In Natural Language Processing (NLP), combinations of words are considered multi-word expressions (MWEs) if they are semantically idiosyncratic to some degree, i.e., the meaning of the combination is not entirely (or even not at all) predictable from the meanings of the constituents. MWEs subsume multiple morpho-syntactic types, including noun compounds (such as flea market) and particle verbs (such as give up). They have been explored extensively and across research disciplines from synchronic perspectives, but state-of-the-art studies are lacking empirical large-scale approaches towards diachronic models of MWE meaning.

Our project SemChangeMWE goes beyond the restricted synchronic concept of MWE meaning and provides a novel perspective on MWE emergence, MWE meaning changes and MWE compositionality (i.e., meaning transparency) by computationally modelling their diachronic properties and changes of properties.
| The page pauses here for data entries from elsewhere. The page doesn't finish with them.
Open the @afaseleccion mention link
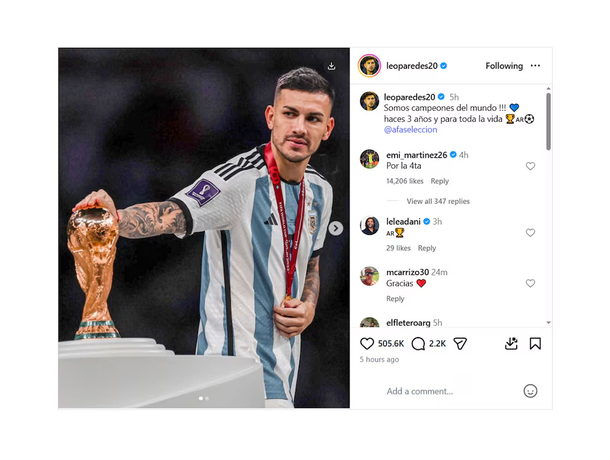pos(410,130)
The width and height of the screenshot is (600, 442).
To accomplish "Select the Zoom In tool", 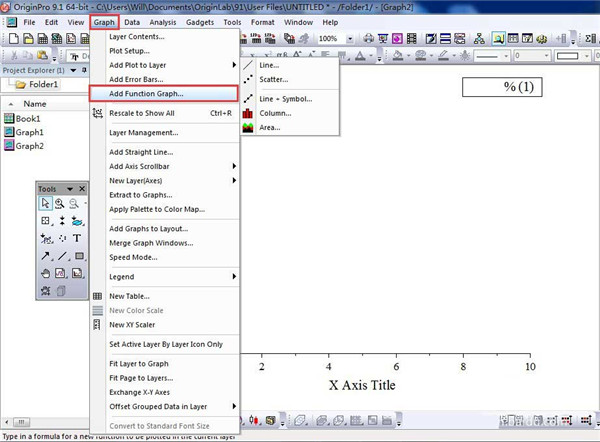I will pyautogui.click(x=61, y=203).
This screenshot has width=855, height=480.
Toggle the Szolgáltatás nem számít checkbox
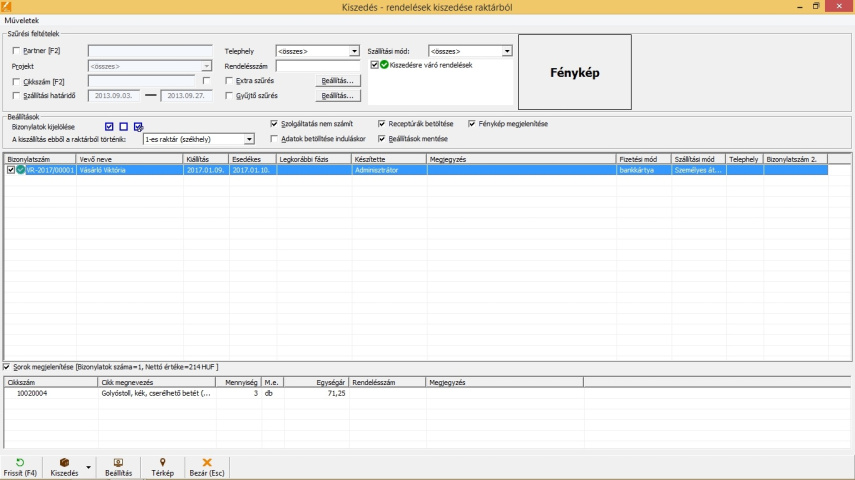coord(274,124)
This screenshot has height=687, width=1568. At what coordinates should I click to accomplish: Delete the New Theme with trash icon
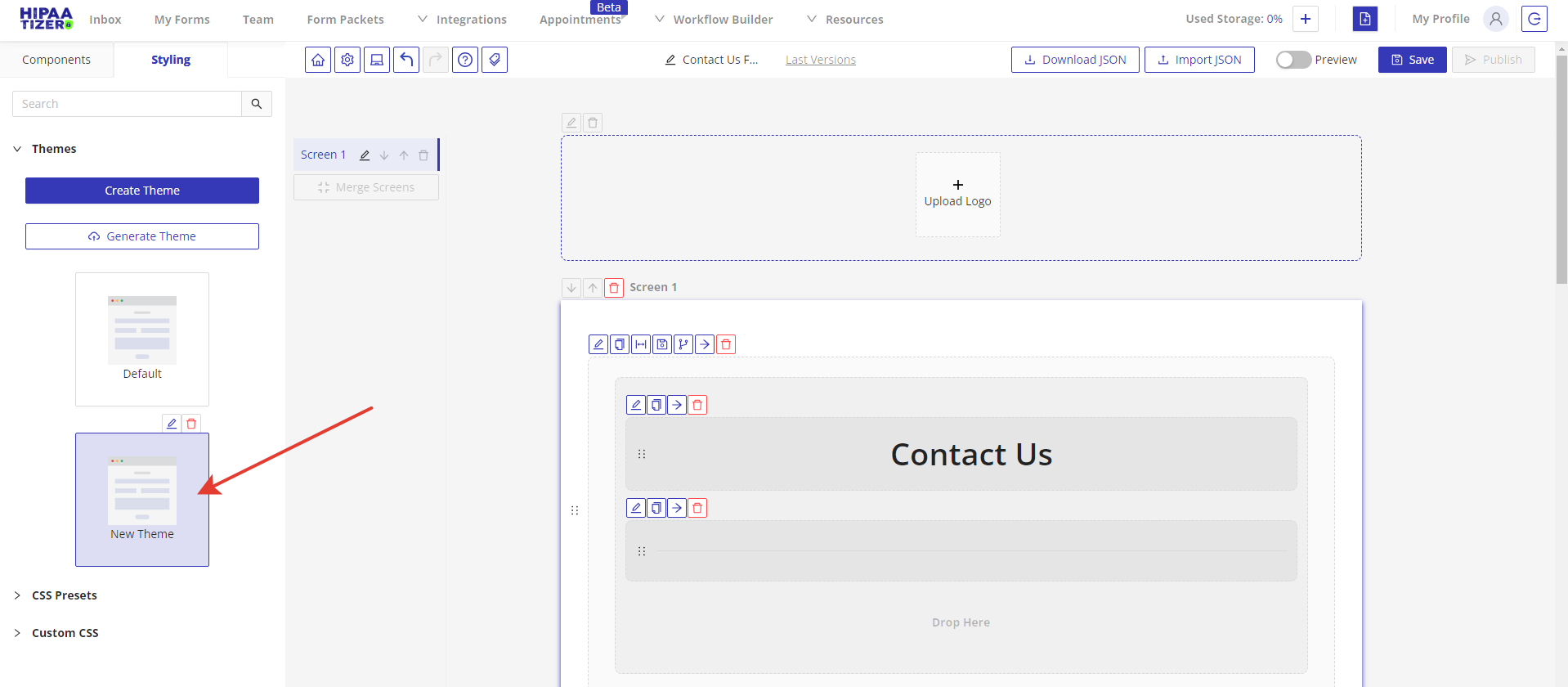[191, 424]
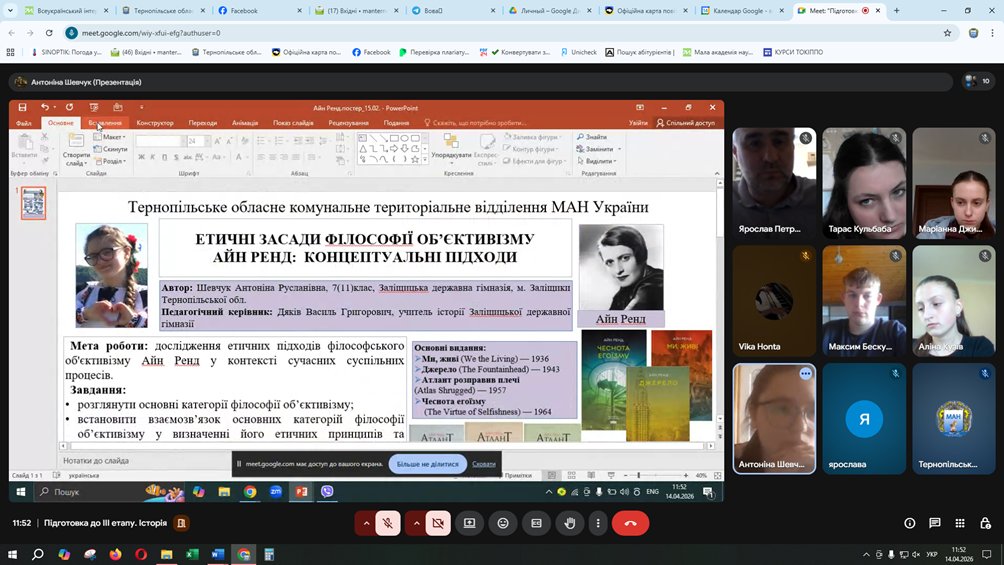Expand audio settings chevron beside microphone
This screenshot has width=1004, height=565.
point(366,523)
The project brings together our expertises in (a) computational models of MWE compositionality and meaning analogy, (b) computational models of diachronic meaning changes and meaning divergences in language variation, and (c) datasets of meaning components and meaning relatedness, in order to address the lack of computational diachronic models of MWE meaning.

The project SemChangeMWE is funded by the DFG (Deutsche Forschungsgemeinschaft, the German Research Foundation) under research grant SCHU 2580/5-1.